The project began to materialise in the thirties when the main Norwegian industry at the time, Norsk Hydro, joined the project. After the war, in 1947, under the aegis of the Norwegian ambassador, a Franco-Norwegian committee was established with the goal of collecting all of the necessary funding.
On the 13th of June 1951, Princess Ragnhild of Norway laid the building’s first stone and it was inaugurated just shy of three years later on the 30th of March 1954 in the presence of the President of the French Republic, René Coty. Rather than the 50 original rooms planned by the Norwegians, 102 rooms were eventually constructed in accordance with the wishes of the Université de Paris and thanks to supplementary French donations. The Maison de Norvège was inaugurated in 1954.

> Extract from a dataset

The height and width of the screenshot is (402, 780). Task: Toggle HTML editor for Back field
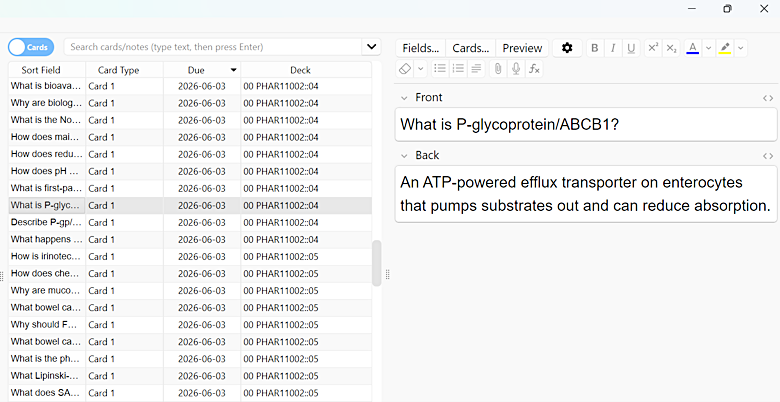coord(768,156)
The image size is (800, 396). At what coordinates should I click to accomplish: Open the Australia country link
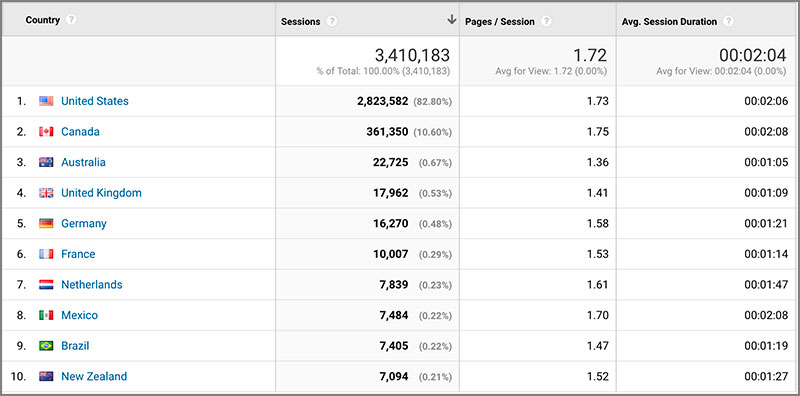click(x=83, y=162)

The Maison de Norvège is managed by the Fondation nationale Cité internationale universitaire de Paris.
The work of the Norwegian architect Reidar Winge Lund, the building is representative of Norwegian modernism with clean lines, pure and rational shapes. The Nordic influence can be seen in the use of red bricks in the façade which were imported from Norway and light wood in the interior spaces. To preserve the Nordic spirit, particular attention was paid to the communal spaces. The house has 102 rooms.
The building has been restored several times since 1954. It was the object of an important restoration in 2010-2011. The aim was to improve the comfort of the rooms and communal spaces with respect to safety, long-lasting development and accessibility. Natural materials were used for the interiors. The installation of 80 m2 solar panels and reinforced insulation reduced energy consumption by 45%. Some of the original wooden furniture that was designed by the Norwegian designer Anne Lise Aas has been restored. In 2016 the sanitary facilities were also renovated thanks to a donation from the Norwegian Ministry of Education and Research.
Jon Elster, born in 1940 in Oslo is a Norwegian philosopher and sociologist. In 2005 he was elected to the Collège de France.
Per Spook, born in 1939 in Oslo, is a Norwegian fashion designer. He directed his fashion house in Paris between 1977 and 1995. He received the Dé d’or prize in 1979 and 1993.